One revenue cycle area that is cause for concern throughout all medical practices is claims denial. Denied claims not only add days to the revenue cycle and therefore disrupt cash-flow, but can also rob you of potential revenue if not resolved in a timely manner. Additionally, the cost of working each denied claim adds to this burden.
The best option is to prevent claims from being denied. According to KK Goel, Vice President of Medical Coding at Cosentus, up to 90% of all denials can be prevented. Therefore, it is a good idea to optimize your healthcare revenue cycle and adopt the industry’s best practices for Medical Billing and AR Management to reduce the future denial rate. However, you have denials today and they need to be tackled to ensure you do not lose out on your well-deserved reimbursement.
In our constant effort to help the community optimize Medical Billing and maximize practice revenue, Cosentus has put together 4 real-world key strategies to manage your current denials, as well as reduce future denials.
Strategy#1: Denial Tracking And Management
Here are some facts about denials: Almost 50-60% denials are not worked in a timely manner, which results in 5-7% of lost revenue. Most healthcare systems do not have a clearly defined workflow for denial tracking & management.
- Create a well-defined list of CARC (claim adjustment reason code) & group them by similarity of further follow up actions.
- Create a separate AR bucket for denials, and within this bucket, create sub-buckets for similar issues.
- Determine who your best suited employees are to work a certain kind of denial and give them the ownership of that bucket/sub-bucket.
- Maintain a denial dashboard to keep track of every denial received, when it was worked, when the next review date is, and what the expected outcome of the follow up being done is.
- 31% physicians still rely on a manual claims denial management system. If you do not have the correct technology available to track and work denials effectively, invest in some or partner with the right billing service.
Strategy#2: Work Denials On Priority
According to Roger Brown, VP of accounts receivable at Cosentus, the moment a claim gets denied, your reimbursement gets pushed back by an additional 21-45 days. Cash flow is the life line of any business and your practice is no exception– you need sustained cash flow to ensure that exceptional care to patients may continue.
We recommend the following:
- All denials must be worked within 48 hours of being received.
- Every follow-up should be followed by detailed notes & a pre-defined follow-up action with the next review date.
- Create a standard list of action codes to be used in each scenario, and define the next review date for each action.
- Make sure this is discussed with the team and that every employee possesses the same understanding of how each code is supposed to work.
- Stick to the follow-up promises to ensure the loop is closed on the case and resolutions are guaranteed.
Strategy#3: Clearly Define Dispute Strategy
Contrary to popular belief, not all denials need to be disputed. A well-defined dispute strategy will tell you which denials are to be accepted versus which ones need to be disputed. This is important because these is a cost to work each denial, and some industry sources put this at approximately $25 each.

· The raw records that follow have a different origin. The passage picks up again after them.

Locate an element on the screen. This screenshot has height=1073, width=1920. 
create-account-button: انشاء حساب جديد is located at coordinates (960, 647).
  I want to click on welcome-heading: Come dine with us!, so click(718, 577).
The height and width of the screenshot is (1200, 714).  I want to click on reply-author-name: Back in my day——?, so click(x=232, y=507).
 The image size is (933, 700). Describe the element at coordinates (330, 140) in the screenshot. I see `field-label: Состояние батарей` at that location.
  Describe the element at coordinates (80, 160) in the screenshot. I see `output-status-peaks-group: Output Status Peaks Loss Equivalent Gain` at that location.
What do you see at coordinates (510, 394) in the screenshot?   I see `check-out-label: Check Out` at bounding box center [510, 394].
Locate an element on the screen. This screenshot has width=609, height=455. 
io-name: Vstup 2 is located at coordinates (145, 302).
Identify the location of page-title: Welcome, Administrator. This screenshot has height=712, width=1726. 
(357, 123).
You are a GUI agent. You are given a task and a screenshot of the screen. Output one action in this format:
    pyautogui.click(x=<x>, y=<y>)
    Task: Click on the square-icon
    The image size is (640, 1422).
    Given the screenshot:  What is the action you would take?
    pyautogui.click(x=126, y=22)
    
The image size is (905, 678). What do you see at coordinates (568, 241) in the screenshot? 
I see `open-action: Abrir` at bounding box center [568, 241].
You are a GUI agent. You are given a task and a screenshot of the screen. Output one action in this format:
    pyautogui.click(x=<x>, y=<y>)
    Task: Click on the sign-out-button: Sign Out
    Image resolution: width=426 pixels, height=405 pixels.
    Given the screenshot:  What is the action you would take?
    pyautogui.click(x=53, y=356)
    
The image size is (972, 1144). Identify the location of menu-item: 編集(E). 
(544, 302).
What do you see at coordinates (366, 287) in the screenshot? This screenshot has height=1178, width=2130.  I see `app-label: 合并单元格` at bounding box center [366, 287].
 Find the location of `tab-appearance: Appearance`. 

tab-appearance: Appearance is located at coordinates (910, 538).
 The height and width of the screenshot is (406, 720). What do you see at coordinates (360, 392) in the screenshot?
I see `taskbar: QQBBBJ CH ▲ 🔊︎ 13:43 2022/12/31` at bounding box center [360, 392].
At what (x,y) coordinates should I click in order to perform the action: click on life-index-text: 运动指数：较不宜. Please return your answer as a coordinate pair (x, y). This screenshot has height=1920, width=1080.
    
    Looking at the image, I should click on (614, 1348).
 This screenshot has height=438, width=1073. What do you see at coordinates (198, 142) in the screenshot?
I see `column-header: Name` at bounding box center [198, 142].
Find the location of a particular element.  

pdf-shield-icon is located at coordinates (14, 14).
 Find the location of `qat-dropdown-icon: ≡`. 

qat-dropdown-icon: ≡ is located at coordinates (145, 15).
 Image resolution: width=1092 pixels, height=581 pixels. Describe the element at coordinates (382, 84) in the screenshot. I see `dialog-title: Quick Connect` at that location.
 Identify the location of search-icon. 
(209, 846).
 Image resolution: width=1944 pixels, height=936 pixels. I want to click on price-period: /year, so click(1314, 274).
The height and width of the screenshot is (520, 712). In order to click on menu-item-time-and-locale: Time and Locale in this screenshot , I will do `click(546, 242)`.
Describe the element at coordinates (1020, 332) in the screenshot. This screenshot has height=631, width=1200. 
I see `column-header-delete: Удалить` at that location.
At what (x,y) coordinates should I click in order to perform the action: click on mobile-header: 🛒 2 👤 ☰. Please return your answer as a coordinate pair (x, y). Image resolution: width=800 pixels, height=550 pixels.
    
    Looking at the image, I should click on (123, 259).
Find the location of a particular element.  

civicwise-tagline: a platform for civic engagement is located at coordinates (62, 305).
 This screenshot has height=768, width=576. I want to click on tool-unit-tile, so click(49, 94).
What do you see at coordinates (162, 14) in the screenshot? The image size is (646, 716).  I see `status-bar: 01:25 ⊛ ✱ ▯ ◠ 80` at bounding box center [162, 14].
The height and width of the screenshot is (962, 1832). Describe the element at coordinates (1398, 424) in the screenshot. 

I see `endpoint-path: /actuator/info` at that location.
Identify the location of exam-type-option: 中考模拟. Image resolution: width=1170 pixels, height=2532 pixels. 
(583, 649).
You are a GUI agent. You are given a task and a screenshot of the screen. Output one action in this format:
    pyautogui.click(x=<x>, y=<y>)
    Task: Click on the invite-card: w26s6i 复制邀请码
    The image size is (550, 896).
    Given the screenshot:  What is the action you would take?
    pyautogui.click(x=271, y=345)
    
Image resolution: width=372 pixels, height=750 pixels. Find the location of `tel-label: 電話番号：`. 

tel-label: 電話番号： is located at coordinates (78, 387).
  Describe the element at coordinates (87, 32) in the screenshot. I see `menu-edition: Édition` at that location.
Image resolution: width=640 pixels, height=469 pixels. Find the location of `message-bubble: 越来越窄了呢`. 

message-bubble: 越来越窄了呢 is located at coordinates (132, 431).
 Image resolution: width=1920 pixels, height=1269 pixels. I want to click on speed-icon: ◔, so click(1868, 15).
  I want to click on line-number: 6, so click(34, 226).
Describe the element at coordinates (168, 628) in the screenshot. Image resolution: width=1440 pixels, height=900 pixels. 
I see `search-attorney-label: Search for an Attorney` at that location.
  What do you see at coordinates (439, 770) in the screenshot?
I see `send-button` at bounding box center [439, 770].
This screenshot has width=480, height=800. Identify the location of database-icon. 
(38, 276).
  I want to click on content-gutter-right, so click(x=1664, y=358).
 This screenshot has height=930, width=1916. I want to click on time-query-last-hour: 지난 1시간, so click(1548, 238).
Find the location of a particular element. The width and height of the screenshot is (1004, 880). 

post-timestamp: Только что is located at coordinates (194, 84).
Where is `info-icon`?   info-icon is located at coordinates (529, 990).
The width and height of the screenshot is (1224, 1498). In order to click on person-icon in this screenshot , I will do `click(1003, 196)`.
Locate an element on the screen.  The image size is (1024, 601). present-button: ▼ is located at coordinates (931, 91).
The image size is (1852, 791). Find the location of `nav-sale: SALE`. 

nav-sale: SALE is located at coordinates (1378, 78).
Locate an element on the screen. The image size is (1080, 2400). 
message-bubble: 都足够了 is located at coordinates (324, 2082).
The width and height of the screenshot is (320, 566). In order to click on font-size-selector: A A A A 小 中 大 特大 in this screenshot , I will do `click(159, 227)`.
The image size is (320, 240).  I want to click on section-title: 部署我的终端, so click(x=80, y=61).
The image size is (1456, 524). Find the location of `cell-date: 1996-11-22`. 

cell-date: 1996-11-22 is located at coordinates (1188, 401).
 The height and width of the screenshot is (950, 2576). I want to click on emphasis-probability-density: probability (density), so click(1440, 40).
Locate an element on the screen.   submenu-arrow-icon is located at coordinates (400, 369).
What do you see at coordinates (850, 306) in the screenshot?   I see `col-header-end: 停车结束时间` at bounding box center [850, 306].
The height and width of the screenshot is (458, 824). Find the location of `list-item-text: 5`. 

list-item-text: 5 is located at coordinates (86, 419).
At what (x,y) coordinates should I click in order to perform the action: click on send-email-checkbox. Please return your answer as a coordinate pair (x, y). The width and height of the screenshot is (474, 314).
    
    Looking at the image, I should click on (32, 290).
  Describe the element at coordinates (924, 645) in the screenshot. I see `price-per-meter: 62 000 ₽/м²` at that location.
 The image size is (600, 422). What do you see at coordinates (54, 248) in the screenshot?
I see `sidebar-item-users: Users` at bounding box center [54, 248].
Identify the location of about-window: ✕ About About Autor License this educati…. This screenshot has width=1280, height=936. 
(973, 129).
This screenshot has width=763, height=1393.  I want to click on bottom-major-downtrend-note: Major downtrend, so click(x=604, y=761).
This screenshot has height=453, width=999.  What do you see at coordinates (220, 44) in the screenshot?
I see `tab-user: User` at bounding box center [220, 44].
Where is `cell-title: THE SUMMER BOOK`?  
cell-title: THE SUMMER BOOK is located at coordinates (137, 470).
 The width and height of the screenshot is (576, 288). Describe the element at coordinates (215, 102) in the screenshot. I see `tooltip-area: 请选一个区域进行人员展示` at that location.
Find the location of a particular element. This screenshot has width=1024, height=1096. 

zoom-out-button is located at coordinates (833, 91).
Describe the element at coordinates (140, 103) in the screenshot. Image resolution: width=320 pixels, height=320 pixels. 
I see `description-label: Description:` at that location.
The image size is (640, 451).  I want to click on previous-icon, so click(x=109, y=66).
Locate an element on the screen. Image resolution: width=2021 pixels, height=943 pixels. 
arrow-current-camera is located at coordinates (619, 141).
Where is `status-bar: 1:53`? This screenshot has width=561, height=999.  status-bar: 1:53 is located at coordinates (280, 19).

Key elements of an effective dispute strategy:
- Set up a standard of which denials to dispute, as well as the most effective medium of disputing them.
- Set up your CARCs to determine what will happen to a denial after it gets posted with a certain code.
- The denials that need disputing should go to a dispute bucket, while others should be either written off or rolled over to the next level. If set up properly and technology permits, your CARCs should be able to take care of this at the time of posting itself.
- The appeal success rate is highly dependent on the content of the appeal. This is where having standard appeal templates with approved standard verbiage is a must.
- Track the success rate for each type of appeal and calibrate your appeal process for continued improvement.
- Clinical denials should be worked by employees who have exposure to the clinical side.
- Not all denials need written or telephonic appeal. Review the EOB closely to follow the next best step. It can be a simple refile after the demographic error is fixed.
Strategy#4: Preventive Denial Analysis
The best way to handle claims denial is to prevent it from happening in the first place. According to industry sources, the general denial rate for practices is anywhere between 7-10%, while it should be definitely less than 4% and should improve to no more than 2%. Preventive denial analysis is the root case study of all denials received & is aimed at reducing the future denial rate.
It is recommended to analyze the following:
- What caused the denial? Was it a billing error, an issue related to coding, patient eligibility, or the wrong payer being billed, etc.?
- Could this denial have been prevented?
- If so, how could the denial have been prevented? If it was an eligibility issue, review your eligibility verification process and see if it needs to be fine-tuned.
- Do an 80:20 analysis of your denials to see which issues are affecting you the most and how they can be resolved.
- Do not try to improve every process at the same time. One step at a time will give your better results.
At the heart of a proactive denial management initiative is a sustainable, technology driven workflow supported by data inputs and staff expertise. To stay on top of the current situation and eventually reduce the future denial rate, your organization must involve and educate parties from each revenue cycle function on how to most effectively do so. Effective AR management & collection optimization must start with the submission of clean claims.